* What is being asked:
Can you write out the material from the line with "Viewport: 1449px width, 840px height." up to and including the line with "pos(671,239)", switching "Pinterest" to "Facebook" and leaving everything else unchanged?

━━ Raw records ━━

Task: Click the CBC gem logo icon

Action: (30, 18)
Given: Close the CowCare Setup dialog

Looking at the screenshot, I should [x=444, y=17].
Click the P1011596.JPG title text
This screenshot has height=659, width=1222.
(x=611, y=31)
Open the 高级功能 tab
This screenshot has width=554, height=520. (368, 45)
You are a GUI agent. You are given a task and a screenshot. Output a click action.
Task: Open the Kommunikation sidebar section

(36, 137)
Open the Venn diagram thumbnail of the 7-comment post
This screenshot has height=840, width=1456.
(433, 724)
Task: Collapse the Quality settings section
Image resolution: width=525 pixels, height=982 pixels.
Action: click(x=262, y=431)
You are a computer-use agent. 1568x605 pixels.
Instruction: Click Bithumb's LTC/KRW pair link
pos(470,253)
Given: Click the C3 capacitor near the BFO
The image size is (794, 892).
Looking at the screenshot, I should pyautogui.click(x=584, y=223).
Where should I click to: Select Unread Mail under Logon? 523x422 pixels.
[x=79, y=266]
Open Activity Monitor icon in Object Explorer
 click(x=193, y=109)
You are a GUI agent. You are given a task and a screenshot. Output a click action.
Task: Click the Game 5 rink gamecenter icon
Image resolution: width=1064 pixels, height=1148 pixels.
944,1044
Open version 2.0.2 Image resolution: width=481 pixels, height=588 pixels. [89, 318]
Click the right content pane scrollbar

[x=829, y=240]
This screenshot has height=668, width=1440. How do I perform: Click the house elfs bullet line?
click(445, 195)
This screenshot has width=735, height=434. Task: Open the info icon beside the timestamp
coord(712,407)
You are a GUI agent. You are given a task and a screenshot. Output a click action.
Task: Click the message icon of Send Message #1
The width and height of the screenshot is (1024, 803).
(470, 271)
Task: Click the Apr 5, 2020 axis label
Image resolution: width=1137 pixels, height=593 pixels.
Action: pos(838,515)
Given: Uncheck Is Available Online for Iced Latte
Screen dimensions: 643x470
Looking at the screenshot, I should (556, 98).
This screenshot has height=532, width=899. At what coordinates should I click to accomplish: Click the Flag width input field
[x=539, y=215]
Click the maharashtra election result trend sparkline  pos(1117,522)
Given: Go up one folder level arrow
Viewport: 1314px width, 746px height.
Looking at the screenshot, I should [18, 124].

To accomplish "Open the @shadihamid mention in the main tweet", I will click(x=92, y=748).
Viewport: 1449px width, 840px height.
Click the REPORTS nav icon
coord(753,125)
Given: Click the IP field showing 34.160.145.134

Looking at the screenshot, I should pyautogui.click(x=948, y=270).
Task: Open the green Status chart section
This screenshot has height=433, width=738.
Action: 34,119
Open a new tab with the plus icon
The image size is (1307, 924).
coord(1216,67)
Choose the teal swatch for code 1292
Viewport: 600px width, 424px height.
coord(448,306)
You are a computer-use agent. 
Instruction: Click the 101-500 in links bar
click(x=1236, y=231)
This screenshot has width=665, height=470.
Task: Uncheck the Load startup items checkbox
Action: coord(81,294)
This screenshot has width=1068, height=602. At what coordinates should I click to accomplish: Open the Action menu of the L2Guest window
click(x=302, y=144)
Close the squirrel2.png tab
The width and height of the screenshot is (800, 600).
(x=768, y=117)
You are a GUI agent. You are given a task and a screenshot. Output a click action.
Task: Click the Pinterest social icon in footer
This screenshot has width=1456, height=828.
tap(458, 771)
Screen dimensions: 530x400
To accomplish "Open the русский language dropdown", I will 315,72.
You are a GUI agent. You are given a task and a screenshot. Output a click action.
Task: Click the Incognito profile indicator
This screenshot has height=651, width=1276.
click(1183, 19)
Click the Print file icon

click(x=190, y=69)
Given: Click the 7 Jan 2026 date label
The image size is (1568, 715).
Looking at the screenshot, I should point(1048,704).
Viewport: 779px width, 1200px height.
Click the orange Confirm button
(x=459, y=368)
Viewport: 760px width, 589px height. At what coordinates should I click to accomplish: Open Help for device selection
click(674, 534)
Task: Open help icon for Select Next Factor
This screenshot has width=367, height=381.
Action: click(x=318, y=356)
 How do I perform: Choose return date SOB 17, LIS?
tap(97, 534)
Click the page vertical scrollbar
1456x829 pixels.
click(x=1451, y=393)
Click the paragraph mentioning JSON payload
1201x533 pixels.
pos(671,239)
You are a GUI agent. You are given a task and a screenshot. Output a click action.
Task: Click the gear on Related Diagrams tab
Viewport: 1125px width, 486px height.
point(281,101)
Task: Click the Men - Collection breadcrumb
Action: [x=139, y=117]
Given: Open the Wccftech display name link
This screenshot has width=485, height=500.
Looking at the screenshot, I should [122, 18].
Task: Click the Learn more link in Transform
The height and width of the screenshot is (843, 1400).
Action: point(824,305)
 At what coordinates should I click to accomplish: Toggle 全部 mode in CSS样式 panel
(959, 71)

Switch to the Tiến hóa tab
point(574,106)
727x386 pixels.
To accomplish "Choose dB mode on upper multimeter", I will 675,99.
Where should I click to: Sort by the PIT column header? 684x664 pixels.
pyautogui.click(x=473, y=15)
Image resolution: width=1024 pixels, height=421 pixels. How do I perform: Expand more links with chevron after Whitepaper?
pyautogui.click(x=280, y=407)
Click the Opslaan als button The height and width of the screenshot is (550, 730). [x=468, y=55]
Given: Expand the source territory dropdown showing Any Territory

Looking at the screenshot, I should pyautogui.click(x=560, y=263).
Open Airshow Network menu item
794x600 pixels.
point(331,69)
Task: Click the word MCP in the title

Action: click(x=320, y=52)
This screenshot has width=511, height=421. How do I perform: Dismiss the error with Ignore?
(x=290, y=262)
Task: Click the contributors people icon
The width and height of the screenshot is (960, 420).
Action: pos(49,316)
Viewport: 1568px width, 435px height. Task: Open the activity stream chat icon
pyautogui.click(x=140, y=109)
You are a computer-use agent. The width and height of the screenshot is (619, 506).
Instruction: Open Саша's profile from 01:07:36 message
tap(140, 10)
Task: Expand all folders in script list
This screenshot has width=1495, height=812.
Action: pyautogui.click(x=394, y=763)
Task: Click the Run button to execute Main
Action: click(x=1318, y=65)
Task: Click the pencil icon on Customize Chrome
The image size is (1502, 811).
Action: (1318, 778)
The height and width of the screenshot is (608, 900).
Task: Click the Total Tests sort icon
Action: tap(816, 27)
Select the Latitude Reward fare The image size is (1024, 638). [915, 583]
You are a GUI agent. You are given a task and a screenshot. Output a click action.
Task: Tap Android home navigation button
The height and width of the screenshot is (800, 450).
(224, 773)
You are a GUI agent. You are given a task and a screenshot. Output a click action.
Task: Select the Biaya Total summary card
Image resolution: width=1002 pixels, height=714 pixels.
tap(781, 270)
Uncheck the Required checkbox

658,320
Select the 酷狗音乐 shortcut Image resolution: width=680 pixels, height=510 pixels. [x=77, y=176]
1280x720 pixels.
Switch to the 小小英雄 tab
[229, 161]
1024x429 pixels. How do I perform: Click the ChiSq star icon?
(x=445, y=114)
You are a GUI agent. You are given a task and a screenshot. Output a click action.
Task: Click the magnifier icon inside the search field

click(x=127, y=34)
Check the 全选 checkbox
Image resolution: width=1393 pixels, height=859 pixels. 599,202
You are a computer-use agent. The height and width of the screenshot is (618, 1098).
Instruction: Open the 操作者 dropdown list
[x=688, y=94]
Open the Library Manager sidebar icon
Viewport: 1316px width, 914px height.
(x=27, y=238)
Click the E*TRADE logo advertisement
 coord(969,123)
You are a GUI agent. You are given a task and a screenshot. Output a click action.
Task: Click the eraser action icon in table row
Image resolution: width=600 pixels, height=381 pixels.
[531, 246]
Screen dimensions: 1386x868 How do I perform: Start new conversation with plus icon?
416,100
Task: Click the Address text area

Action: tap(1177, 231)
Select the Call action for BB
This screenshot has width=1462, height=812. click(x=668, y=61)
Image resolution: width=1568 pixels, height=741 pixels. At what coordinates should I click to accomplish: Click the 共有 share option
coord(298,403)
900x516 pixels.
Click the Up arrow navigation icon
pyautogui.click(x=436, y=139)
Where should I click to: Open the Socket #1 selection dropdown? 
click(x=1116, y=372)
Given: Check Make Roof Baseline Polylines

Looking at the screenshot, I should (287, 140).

━━━

* Worked answer:
Viewport: 1449px width, 840px height.
Click the REPORTS nav icon
coord(753,125)
Given: Click the IP field showing 34.160.145.134

Looking at the screenshot, I should pyautogui.click(x=948, y=270).
Task: Open the green Status chart section
This screenshot has height=433, width=738.
Action: 34,119
Open a new tab with the plus icon
The image size is (1307, 924).
coord(1216,67)
Choose the teal swatch for code 1292
Viewport: 600px width, 424px height.
coord(448,306)
You are a computer-use agent. 
Instruction: Click the 101-500 in links bar
click(x=1236, y=231)
This screenshot has width=665, height=470.
Task: Uncheck the Load startup items checkbox
Action: coord(81,294)
This screenshot has width=1068, height=602. At what coordinates should I click to accomplish: Open the Action menu of the L2Guest window
click(x=302, y=144)
Close the squirrel2.png tab
The width and height of the screenshot is (800, 600).
(x=768, y=117)
You are a GUI agent. You are given a task and a screenshot. Output a click action.
Task: Click the Facebook social icon in footer
This screenshot has width=1456, height=828.
tap(458, 771)
Screen dimensions: 530x400
To accomplish "Open the русский language dropdown", I will 315,72.
You are a GUI agent. You are given a task and a screenshot. Output a click action.
Task: Click the Incognito profile indicator
This screenshot has height=651, width=1276.
click(1183, 19)
Click the Print file icon

click(x=190, y=69)
Given: Click the 7 Jan 2026 date label
The image size is (1568, 715).
Looking at the screenshot, I should point(1048,704).
Viewport: 779px width, 1200px height.
Click the orange Confirm button
(x=459, y=368)
Viewport: 760px width, 589px height. At what coordinates should I click to accomplish: Open Help for device selection
click(674, 534)
Task: Open help icon for Select Next Factor
This screenshot has width=367, height=381.
Action: click(x=318, y=356)
 How do I perform: Choose return date SOB 17, LIS?
tap(97, 534)
Click the page vertical scrollbar
1456x829 pixels.
click(x=1451, y=393)
Click the paragraph mentioning JSON payload
1201x533 pixels.
pos(671,239)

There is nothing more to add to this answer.